- **YOUR INSTRUCTIONS**: In the lines below, replace every "sidebar" with "side panel" and leave everything else unchanged.
┄┄┄┄┄┄
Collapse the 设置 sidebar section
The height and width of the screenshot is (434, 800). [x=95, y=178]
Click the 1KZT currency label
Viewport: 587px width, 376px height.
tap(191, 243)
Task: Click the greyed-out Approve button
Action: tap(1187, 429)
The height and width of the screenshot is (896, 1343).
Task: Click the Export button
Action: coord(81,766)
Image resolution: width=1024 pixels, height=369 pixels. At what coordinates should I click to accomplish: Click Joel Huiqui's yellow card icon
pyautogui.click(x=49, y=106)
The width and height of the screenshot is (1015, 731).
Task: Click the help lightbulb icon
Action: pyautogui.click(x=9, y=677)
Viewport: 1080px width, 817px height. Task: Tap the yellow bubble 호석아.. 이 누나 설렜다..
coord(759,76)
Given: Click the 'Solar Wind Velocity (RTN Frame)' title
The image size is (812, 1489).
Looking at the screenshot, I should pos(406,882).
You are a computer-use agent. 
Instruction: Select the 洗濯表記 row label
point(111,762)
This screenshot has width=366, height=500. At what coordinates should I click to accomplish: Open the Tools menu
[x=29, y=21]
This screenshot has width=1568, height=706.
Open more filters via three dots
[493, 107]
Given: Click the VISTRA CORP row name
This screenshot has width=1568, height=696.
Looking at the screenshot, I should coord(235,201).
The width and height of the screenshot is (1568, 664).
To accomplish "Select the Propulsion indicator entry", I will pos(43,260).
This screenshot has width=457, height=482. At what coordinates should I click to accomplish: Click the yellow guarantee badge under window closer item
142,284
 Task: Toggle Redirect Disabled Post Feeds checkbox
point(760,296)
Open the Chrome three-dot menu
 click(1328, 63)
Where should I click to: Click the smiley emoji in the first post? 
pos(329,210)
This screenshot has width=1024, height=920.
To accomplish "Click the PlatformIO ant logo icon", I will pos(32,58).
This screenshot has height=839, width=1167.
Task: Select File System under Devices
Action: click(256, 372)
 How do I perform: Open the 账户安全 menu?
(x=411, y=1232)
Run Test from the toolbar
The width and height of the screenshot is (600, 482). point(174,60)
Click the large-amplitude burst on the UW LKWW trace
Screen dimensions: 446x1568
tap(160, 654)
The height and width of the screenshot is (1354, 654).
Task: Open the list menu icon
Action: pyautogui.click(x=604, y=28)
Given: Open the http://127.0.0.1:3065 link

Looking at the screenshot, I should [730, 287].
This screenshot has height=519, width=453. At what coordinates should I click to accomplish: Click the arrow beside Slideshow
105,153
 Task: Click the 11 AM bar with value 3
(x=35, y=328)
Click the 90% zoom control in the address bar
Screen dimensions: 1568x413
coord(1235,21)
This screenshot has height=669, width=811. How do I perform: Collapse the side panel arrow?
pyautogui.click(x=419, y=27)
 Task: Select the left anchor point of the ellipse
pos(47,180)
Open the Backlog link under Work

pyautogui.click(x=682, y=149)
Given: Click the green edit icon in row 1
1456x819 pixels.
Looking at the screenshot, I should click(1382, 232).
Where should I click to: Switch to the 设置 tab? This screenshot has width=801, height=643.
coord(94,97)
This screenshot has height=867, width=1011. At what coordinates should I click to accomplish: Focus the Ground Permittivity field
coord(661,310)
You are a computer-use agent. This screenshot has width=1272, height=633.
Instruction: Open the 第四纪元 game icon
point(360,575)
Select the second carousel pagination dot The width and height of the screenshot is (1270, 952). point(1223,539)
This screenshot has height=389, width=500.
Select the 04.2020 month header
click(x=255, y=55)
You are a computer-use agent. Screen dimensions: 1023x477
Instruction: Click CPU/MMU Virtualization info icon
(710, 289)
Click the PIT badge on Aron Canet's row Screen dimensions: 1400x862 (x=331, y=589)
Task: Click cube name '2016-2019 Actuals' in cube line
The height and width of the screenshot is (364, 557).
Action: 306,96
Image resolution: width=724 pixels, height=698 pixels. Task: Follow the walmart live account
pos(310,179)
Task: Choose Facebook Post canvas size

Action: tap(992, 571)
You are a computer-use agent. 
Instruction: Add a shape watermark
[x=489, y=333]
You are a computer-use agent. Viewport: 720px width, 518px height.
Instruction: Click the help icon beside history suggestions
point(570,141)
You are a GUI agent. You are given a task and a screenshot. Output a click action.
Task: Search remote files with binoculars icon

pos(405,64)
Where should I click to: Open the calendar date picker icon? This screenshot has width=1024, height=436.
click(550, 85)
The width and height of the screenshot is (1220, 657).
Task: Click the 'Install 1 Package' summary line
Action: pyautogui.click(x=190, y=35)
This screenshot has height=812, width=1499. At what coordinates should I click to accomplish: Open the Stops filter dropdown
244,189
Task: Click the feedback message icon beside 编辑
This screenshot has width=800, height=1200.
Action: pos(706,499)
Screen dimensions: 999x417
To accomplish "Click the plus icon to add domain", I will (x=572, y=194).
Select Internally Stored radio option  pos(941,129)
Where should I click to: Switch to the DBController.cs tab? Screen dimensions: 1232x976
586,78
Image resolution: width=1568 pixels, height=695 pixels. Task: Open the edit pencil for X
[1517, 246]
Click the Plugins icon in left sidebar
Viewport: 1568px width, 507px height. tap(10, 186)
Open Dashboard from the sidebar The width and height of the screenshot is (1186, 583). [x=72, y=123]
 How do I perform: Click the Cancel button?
┄┄┄┄┄┄
- **RESULT**:
Collapse the 设置 side panel section
The height and width of the screenshot is (434, 800). [x=95, y=178]
Click the 1KZT currency label
Viewport: 587px width, 376px height.
tap(191, 243)
Task: Click the greyed-out Approve button
Action: tap(1187, 429)
The height and width of the screenshot is (896, 1343).
Task: Click the Export button
Action: coord(81,766)
Image resolution: width=1024 pixels, height=369 pixels. At what coordinates should I click to accomplish: Click Joel Huiqui's yellow card icon
pyautogui.click(x=49, y=106)
The width and height of the screenshot is (1015, 731).
Task: Click the help lightbulb icon
Action: pyautogui.click(x=9, y=677)
Viewport: 1080px width, 817px height. Task: Tap the yellow bubble 호석아.. 이 누나 설렜다..
coord(759,76)
Given: Click the 'Solar Wind Velocity (RTN Frame)' title
The image size is (812, 1489).
Looking at the screenshot, I should pos(406,882).
You are a computer-use agent. 
Instruction: Select the 洗濯表記 row label
point(111,762)
This screenshot has width=366, height=500. At what coordinates should I click to accomplish: Open the Tools menu
[x=29, y=21]
This screenshot has width=1568, height=706.
Open more filters via three dots
[493, 107]
Given: Click the VISTRA CORP row name
This screenshot has width=1568, height=696.
Looking at the screenshot, I should coord(235,201).
The width and height of the screenshot is (1568, 664).
To accomplish "Select the Propulsion indicator entry", I will pos(43,260).
This screenshot has width=457, height=482. At what coordinates should I click to accomplish: Click the yellow guarantee badge under window closer item
142,284
 Task: Toggle Redirect Disabled Post Feeds checkbox
point(760,296)
Open the Chrome three-dot menu
 click(1328, 63)
Where should I click to: Click the smiley emoji in the first post? 
pos(329,210)
This screenshot has width=1024, height=920.
To accomplish "Click the PlatformIO ant logo icon", I will pos(32,58).
This screenshot has height=839, width=1167.
Task: Select File System under Devices
Action: click(256, 372)
 How do I perform: Open the 账户安全 menu?
(x=411, y=1232)
Run Test from the toolbar
The width and height of the screenshot is (600, 482). point(174,60)
Click the large-amplitude burst on the UW LKWW trace
Screen dimensions: 446x1568
tap(160, 654)
The height and width of the screenshot is (1354, 654).
Task: Open the list menu icon
Action: pyautogui.click(x=604, y=28)
Given: Open the http://127.0.0.1:3065 link

Looking at the screenshot, I should [730, 287].
This screenshot has height=519, width=453. At what coordinates should I click to accomplish: Click the arrow beside Slideshow
105,153
 Task: Click the 11 AM bar with value 3
(x=35, y=328)
Click the 90% zoom control in the address bar
Screen dimensions: 1568x413
coord(1235,21)
This screenshot has height=669, width=811. How do I perform: Collapse the side panel arrow?
pyautogui.click(x=419, y=27)
 Task: Select the left anchor point of the ellipse
pos(47,180)
Open the Backlog link under Work

pyautogui.click(x=682, y=149)
Given: Click the green edit icon in row 1
1456x819 pixels.
Looking at the screenshot, I should click(1382, 232).
Where should I click to: Switch to the 设置 tab? This screenshot has width=801, height=643.
coord(94,97)
This screenshot has height=867, width=1011. At what coordinates should I click to accomplish: Focus the Ground Permittivity field
coord(661,310)
You are a computer-use agent. This screenshot has width=1272, height=633.
Instruction: Open the 第四纪元 game icon
point(360,575)
Select the second carousel pagination dot The width and height of the screenshot is (1270, 952). point(1223,539)
This screenshot has height=389, width=500.
Select the 04.2020 month header
click(x=255, y=55)
You are a computer-use agent. Screen dimensions: 1023x477
Instruction: Click CPU/MMU Virtualization info icon
(710, 289)
Click the PIT badge on Aron Canet's row Screen dimensions: 1400x862 (x=331, y=589)
Task: Click cube name '2016-2019 Actuals' in cube line
The height and width of the screenshot is (364, 557).
Action: 306,96
Image resolution: width=724 pixels, height=698 pixels. Task: Follow the walmart live account
pos(310,179)
Task: Choose Facebook Post canvas size

Action: tap(992, 571)
You are a computer-use agent. 
Instruction: Add a shape watermark
[x=489, y=333]
You are a computer-use agent. Viewport: 720px width, 518px height.
Instruction: Click the help icon beside history suggestions
point(570,141)
You are a GUI agent. You are given a task and a screenshot. Output a click action.
Task: Search remote files with binoculars icon

pos(405,64)
Where should I click to: Open the calendar date picker icon? This screenshot has width=1024, height=436.
click(550, 85)
The width and height of the screenshot is (1220, 657).
Task: Click the 'Install 1 Package' summary line
Action: pyautogui.click(x=190, y=35)
This screenshot has height=812, width=1499. At what coordinates should I click to accomplish: Open the Stops filter dropdown
244,189
Task: Click the feedback message icon beside 编辑
This screenshot has width=800, height=1200.
Action: pos(706,499)
Screen dimensions: 999x417
To accomplish "Click the plus icon to add domain", I will (x=572, y=194).
Select Internally Stored radio option  pos(941,129)
Where should I click to: Switch to the DBController.cs tab? Screen dimensions: 1232x976
586,78
Image resolution: width=1568 pixels, height=695 pixels. Task: Open the edit pencil for X
[1517, 246]
Click the Plugins icon in left side panel
Viewport: 1568px width, 507px height. tap(10, 186)
Open Dashboard from the side panel The width and height of the screenshot is (1186, 583). [x=72, y=123]
 How do I perform: Click the Cancel button?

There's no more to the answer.